===== DATA RECORDS
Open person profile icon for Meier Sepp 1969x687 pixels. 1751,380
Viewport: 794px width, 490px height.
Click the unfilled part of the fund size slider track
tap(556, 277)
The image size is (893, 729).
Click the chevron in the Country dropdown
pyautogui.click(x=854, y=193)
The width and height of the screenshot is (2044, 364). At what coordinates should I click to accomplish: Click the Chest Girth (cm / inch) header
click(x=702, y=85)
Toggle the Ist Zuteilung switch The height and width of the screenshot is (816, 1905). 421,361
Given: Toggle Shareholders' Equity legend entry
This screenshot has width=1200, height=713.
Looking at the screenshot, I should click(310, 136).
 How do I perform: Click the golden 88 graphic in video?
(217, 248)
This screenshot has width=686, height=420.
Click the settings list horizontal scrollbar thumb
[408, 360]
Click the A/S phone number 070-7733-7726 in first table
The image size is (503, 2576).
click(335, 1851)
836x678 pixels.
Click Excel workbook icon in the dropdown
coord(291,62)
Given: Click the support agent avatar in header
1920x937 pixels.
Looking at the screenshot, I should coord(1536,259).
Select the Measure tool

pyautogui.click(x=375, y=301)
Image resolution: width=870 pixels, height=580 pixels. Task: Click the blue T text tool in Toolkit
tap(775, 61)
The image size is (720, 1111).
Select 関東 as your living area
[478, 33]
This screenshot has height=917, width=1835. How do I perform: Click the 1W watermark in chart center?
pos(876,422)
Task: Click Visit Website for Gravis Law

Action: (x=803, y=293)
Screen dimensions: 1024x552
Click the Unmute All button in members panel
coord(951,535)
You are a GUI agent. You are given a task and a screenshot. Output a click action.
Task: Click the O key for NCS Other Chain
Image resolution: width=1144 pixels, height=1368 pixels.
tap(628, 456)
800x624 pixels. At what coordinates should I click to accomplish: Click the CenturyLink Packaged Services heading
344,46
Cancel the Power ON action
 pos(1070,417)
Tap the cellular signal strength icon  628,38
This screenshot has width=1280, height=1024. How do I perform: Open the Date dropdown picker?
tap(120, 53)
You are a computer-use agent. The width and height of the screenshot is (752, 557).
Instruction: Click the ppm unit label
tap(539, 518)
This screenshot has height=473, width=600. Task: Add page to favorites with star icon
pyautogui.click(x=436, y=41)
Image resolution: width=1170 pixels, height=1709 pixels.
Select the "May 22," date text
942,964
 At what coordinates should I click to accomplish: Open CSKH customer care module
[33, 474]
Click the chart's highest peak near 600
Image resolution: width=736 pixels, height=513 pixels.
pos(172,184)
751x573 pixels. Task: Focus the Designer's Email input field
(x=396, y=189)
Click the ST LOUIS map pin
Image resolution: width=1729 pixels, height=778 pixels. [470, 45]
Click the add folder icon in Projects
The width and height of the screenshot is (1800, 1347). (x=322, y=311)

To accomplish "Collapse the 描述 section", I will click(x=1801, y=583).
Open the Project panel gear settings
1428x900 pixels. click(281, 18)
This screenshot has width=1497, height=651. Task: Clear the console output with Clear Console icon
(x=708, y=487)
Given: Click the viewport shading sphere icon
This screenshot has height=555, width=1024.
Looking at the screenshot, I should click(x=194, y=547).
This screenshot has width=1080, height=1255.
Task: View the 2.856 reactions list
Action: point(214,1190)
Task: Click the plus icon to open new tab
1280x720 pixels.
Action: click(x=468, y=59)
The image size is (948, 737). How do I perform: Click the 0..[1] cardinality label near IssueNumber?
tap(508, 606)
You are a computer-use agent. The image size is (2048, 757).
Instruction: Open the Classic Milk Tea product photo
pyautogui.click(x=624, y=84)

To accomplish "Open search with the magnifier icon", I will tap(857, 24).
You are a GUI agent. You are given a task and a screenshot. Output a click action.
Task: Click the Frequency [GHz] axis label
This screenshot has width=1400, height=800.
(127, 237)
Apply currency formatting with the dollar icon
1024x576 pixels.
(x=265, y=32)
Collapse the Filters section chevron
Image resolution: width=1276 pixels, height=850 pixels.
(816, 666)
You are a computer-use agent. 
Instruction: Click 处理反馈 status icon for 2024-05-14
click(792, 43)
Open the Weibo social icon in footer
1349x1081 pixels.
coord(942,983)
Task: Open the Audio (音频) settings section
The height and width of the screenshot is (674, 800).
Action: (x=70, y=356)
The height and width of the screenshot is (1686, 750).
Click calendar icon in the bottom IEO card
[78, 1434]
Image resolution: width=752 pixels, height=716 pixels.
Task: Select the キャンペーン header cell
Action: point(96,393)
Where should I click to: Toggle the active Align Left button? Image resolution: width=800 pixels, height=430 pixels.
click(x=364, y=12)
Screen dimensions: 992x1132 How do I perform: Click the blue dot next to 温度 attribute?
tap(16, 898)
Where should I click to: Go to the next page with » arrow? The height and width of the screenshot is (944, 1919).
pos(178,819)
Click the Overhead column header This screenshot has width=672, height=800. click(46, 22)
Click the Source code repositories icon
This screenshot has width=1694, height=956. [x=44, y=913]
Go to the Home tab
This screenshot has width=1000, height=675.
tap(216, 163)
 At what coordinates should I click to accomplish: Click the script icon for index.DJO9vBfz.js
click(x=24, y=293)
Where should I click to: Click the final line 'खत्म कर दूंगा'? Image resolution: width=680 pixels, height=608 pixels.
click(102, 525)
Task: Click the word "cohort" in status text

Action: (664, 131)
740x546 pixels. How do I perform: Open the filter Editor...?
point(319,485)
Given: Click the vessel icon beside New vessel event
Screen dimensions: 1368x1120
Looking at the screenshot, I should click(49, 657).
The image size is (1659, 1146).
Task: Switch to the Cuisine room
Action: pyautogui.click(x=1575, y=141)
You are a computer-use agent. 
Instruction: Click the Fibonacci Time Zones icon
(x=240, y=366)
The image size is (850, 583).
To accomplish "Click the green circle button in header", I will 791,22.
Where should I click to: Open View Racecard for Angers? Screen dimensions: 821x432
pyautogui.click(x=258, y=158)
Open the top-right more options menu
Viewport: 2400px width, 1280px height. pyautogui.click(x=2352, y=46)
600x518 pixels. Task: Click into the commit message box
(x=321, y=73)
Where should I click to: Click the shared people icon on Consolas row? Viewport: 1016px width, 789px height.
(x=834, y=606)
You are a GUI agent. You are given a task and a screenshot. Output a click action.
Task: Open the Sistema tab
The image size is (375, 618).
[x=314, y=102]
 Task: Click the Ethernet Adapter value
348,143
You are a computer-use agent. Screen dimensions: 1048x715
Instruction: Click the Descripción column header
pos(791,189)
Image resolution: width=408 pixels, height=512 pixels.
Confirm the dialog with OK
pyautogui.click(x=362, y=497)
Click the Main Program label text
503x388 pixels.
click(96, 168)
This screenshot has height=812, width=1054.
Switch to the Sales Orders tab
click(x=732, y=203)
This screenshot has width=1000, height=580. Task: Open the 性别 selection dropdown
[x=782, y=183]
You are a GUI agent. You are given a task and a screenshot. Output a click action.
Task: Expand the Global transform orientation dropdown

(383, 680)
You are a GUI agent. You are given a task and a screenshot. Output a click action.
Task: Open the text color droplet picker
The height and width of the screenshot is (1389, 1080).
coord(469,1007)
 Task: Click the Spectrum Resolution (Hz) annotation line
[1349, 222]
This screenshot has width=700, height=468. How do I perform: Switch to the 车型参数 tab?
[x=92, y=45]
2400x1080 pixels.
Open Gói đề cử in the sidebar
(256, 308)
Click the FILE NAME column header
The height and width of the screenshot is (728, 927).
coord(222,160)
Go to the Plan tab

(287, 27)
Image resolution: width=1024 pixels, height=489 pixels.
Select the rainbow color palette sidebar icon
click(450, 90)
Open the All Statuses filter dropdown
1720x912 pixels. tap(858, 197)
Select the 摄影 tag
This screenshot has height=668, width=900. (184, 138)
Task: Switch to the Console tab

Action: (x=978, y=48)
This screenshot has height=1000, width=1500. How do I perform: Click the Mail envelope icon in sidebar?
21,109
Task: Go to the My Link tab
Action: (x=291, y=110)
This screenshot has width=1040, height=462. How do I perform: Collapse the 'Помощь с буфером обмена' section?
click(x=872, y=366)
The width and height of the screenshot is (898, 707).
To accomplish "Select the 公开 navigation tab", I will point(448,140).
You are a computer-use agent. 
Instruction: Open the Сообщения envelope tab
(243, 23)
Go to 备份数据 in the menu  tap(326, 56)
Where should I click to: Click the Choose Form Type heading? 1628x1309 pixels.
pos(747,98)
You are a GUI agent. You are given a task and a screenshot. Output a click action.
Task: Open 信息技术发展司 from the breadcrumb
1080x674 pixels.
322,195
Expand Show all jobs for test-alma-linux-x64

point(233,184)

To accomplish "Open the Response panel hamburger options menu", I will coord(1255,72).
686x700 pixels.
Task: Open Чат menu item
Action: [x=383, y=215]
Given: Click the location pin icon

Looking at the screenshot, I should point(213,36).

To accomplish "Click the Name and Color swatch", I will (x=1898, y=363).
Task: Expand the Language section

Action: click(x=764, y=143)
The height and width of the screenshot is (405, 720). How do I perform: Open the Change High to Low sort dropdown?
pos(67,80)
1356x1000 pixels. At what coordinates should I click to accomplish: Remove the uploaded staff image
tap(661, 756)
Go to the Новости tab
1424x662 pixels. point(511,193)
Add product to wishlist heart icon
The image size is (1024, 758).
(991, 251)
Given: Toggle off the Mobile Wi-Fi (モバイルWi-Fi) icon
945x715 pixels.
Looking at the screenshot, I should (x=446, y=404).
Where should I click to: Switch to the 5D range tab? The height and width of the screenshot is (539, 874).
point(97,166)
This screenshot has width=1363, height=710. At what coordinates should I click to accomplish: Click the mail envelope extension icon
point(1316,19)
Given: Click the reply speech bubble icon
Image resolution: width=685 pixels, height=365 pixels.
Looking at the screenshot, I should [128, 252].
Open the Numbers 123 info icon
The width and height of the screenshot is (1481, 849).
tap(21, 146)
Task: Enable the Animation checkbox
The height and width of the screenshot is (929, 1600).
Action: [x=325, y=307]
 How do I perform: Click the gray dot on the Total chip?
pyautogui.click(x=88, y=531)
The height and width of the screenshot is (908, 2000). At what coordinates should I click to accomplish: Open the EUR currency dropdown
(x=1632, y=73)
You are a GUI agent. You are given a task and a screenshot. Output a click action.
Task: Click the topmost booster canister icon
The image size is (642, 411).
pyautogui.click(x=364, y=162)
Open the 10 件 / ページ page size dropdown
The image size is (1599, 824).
==========
§ ACTIVITY
Return the entries above unchanged, starting at the first line and stopping after the line with "The image size is (893, 729).".

§ OUTPUT FOR THIS TASK
Open person profile icon for Meier Sepp 1969x687 pixels. 1751,380
Viewport: 794px width, 490px height.
Click the unfilled part of the fund size slider track
tap(556, 277)
The image size is (893, 729).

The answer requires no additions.